Darf ich gekündigt werden, wenn es in Filialen Jobs gibt?

Hamburger Abendblatt 23./24.11.2013

Die Leserfrage: Ich arbeite Teilzeit für eine Kaffee-Kette. Da mein Standort geschlossen wird, haben meine Kollegen und ich eine betriebsbedingte Kündigung erhalten. Zufällig habe ich entdeckt, dass in einer Filiale aber neue Kollegen gesucht werden. Darf dann die betriebsbedingte Kündigung noch sein? Müsste mir nicht einer von den freien Jobs angeboten werden?

Das sagt Rechtsanwältin Silke Grage:  Nach Paragraf eins Kündigungsschutzgesetz ist eine betriebsbedingte Kündigung nur sozial gerechtfertigt und damit wirksam, wenn sie durch dringende betriebliche Erfordernisse, die einer Weiterbeschäftigung des Arbeitnehmers in dem Betrieb entgegenstehen, bedingt ist. Zunächst müssen Sie abklären, ob die Kollegen der Filiale, in der freie Arbeitsplätze vorhanden sind, bei demselben Arbeitgeber beschäftigt sind wie Sie. Nur wenn dies der Fall ist oder wenn die Filialen einen einheitlichen Betrieb nach den Grundsätzen des Bundesarbeitsgerichts bilden, können Sie sich auf die freien Arbeitsplätze berufen.
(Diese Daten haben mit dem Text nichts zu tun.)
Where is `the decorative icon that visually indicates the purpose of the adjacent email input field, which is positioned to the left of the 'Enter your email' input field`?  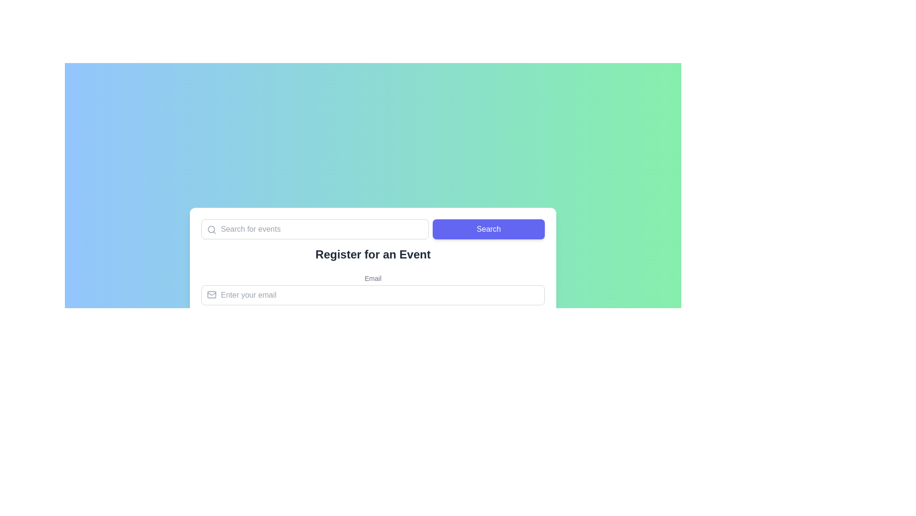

Sind diese Voraussetzungen erfüllt, ist Ihr Arbeitgeber nach der Rechtsprechung des Bundesarbeitsgerichts (Urteil vom 17.5.1984, 2 AZR 109/83) verpflichtet, Ihnen vor Ausspruch einer Kündigung einen freien Arbeitsplatz in der Filiale anzubieten. Dies ergibt sich aus dem sogenannten „ultima-ratio-Prinzip“, wonach ein Arbeitgeber nur dann kündigen darf, wenn alle anderen milderen Mittel ausgeschöpft sind. Die Kündigung Ihres Arbeitgebers wäre damit unwirksam.

Probleme können sich ergeben, wenn sich Ihre gekündigten Kollegen ebenfalls auf die freien Arbeitsplätze in der anderen Filiale berufen und dort aber weniger freie Arbeitsplätze vorhanden als für Sie und Ihre gekündigten Kollegen benötigt werden. In diesen Fällen hat Ihr Arbeitgeber nach Auffassung des Bundesarbeitsgerichts (Urteil vom 25.4.2002, 2 AZR 260/01) den Arbeitnehmern  nach den Grundsätzen der Sozialauswahl die Weiterbeschäftigung anzubieten, die am sozial schutzbedürftigsten sind. Hierbei hat er die Kriterien Dauer der Betriebszugehörigkeit, Lebensalter, Unterhaltspflichten und eine mögliche Schwerbehinderung des Arbeitnehmers zu berücksichtigen.